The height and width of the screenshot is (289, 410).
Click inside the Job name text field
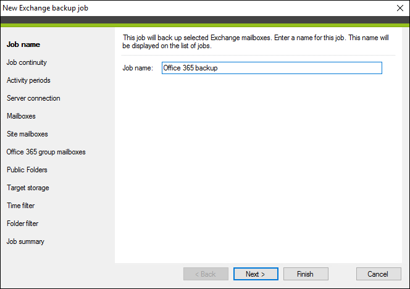click(x=272, y=68)
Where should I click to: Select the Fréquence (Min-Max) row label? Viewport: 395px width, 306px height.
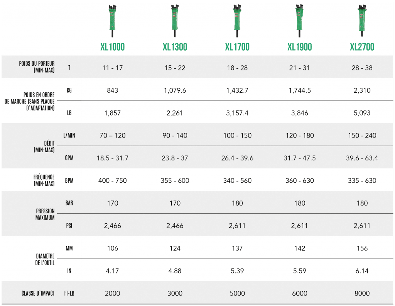[44, 180]
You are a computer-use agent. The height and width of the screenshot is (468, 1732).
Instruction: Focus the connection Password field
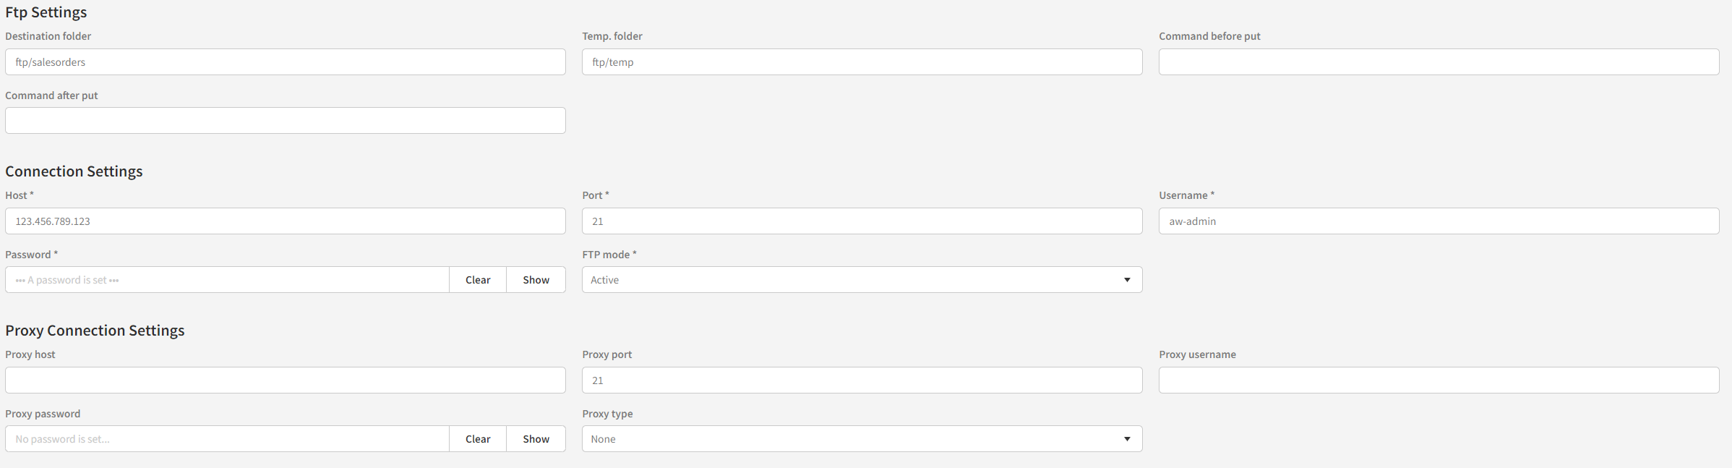(x=227, y=280)
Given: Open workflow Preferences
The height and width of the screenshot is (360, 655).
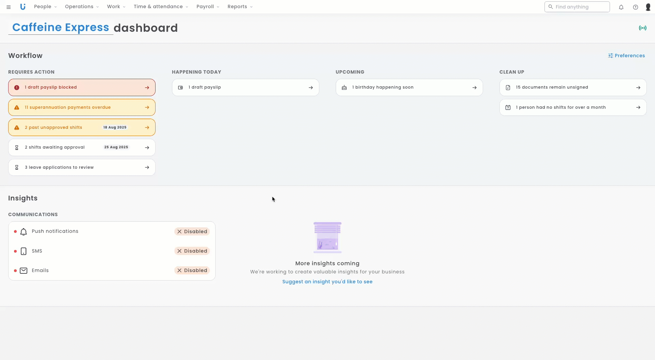Looking at the screenshot, I should (626, 56).
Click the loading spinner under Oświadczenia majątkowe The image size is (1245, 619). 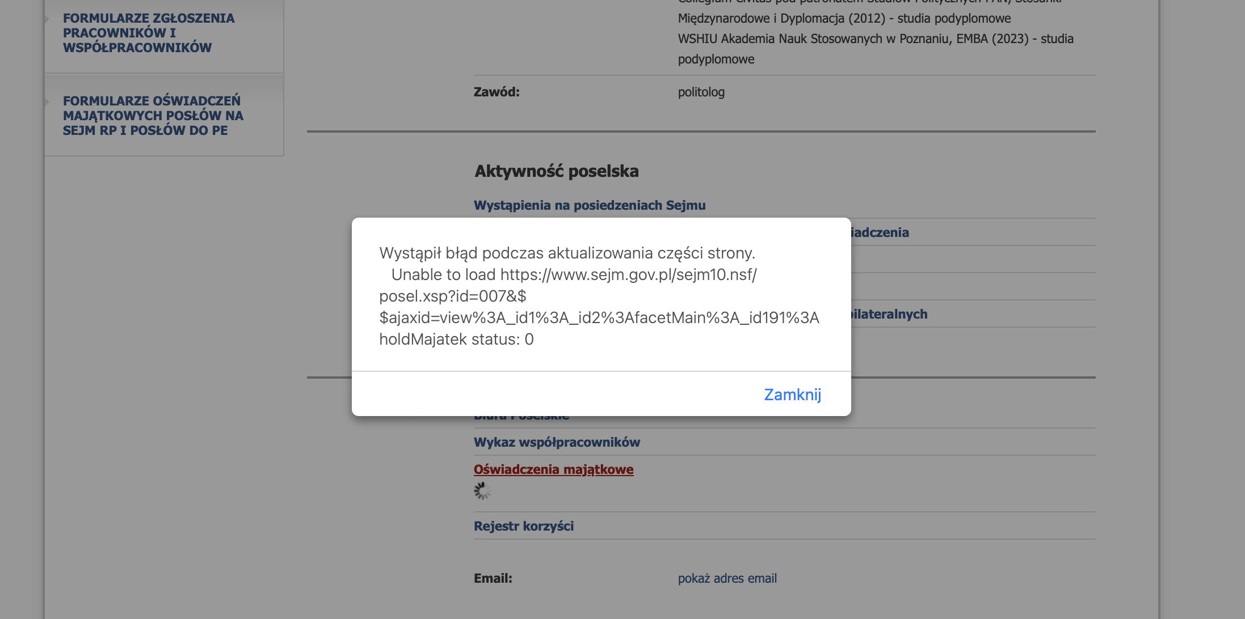tap(482, 491)
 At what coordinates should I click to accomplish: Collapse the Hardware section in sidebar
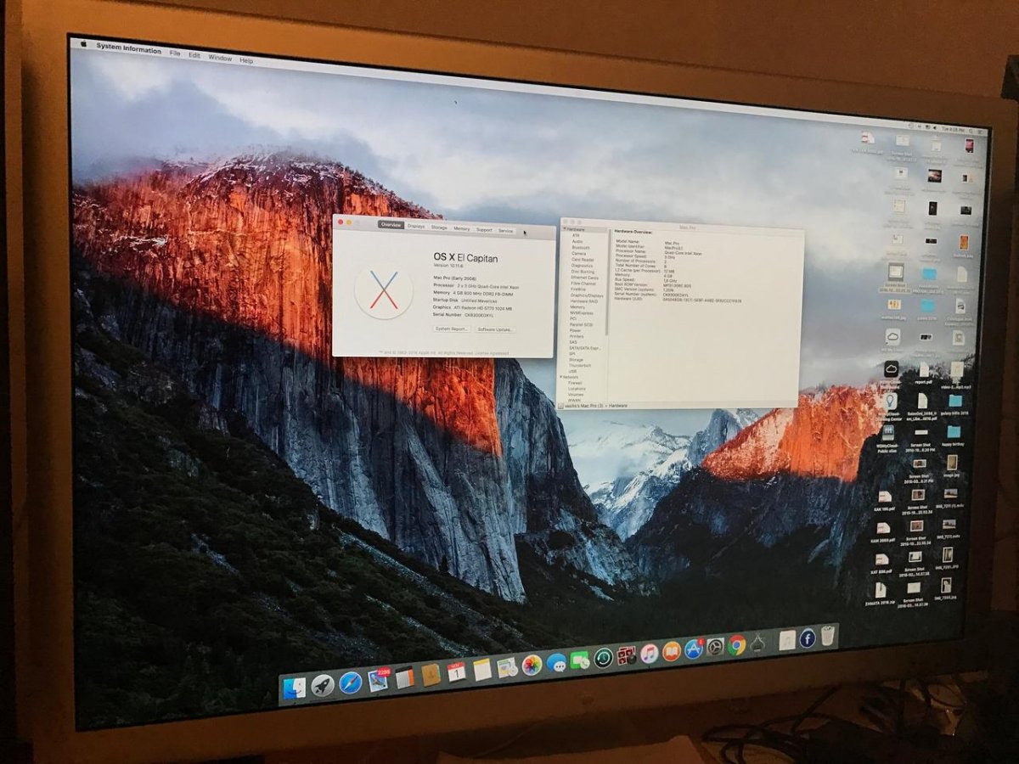(x=564, y=229)
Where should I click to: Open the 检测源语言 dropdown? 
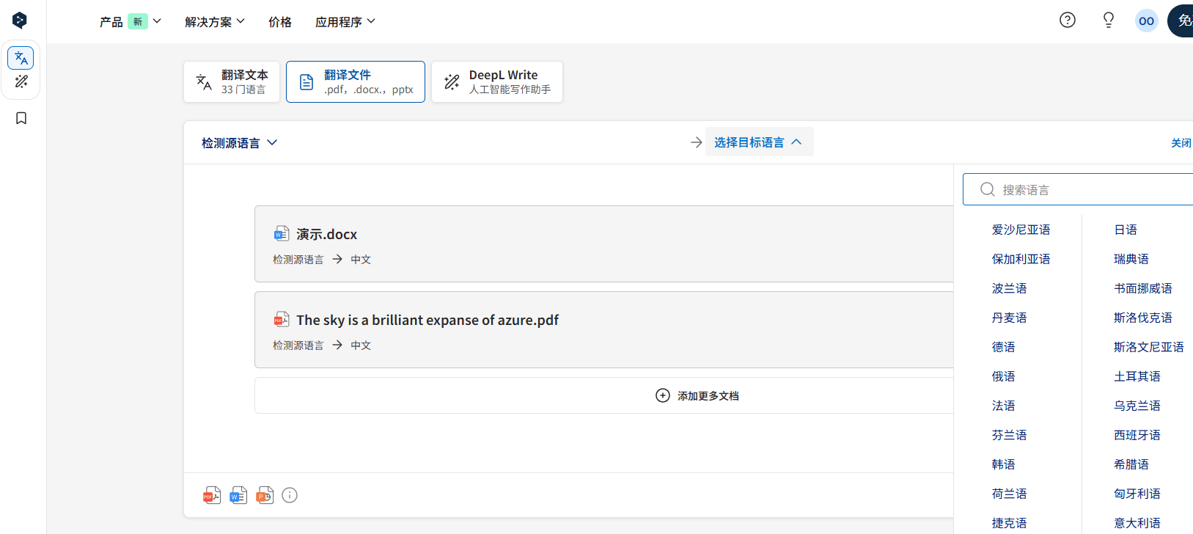point(240,143)
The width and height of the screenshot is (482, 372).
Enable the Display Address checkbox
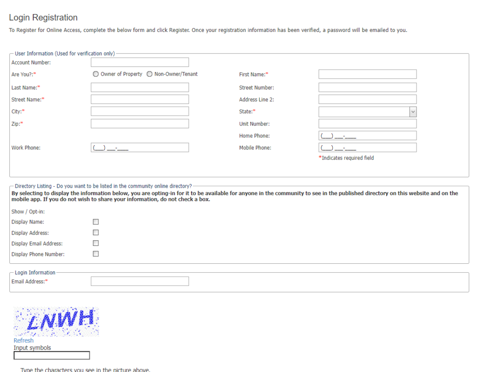96,233
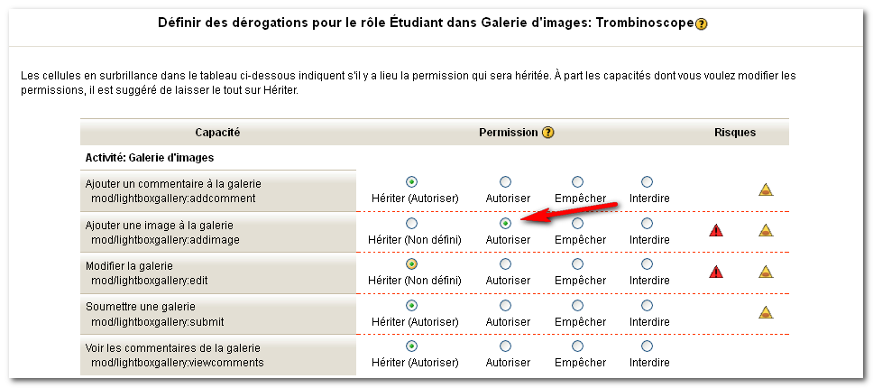Open help icon beside the Trombinoscope title
The width and height of the screenshot is (873, 388).
tap(702, 24)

### DESCRIPTION OF THE TASK
While skipping the pictures, transcribe the data above from the line showing "Click inside the Job name text field" through the line showing "You are a computer-use", exactly and with both ends.

### THE COMPLETED TASK
Click inside the Job name text field
click(x=272, y=68)
Where should I click to: Select the Fréquence (Min-Max) row label? Viewport: 395px width, 306px height.
[44, 180]
You are a computer-use agent. The height and width of the screenshot is (468, 1732).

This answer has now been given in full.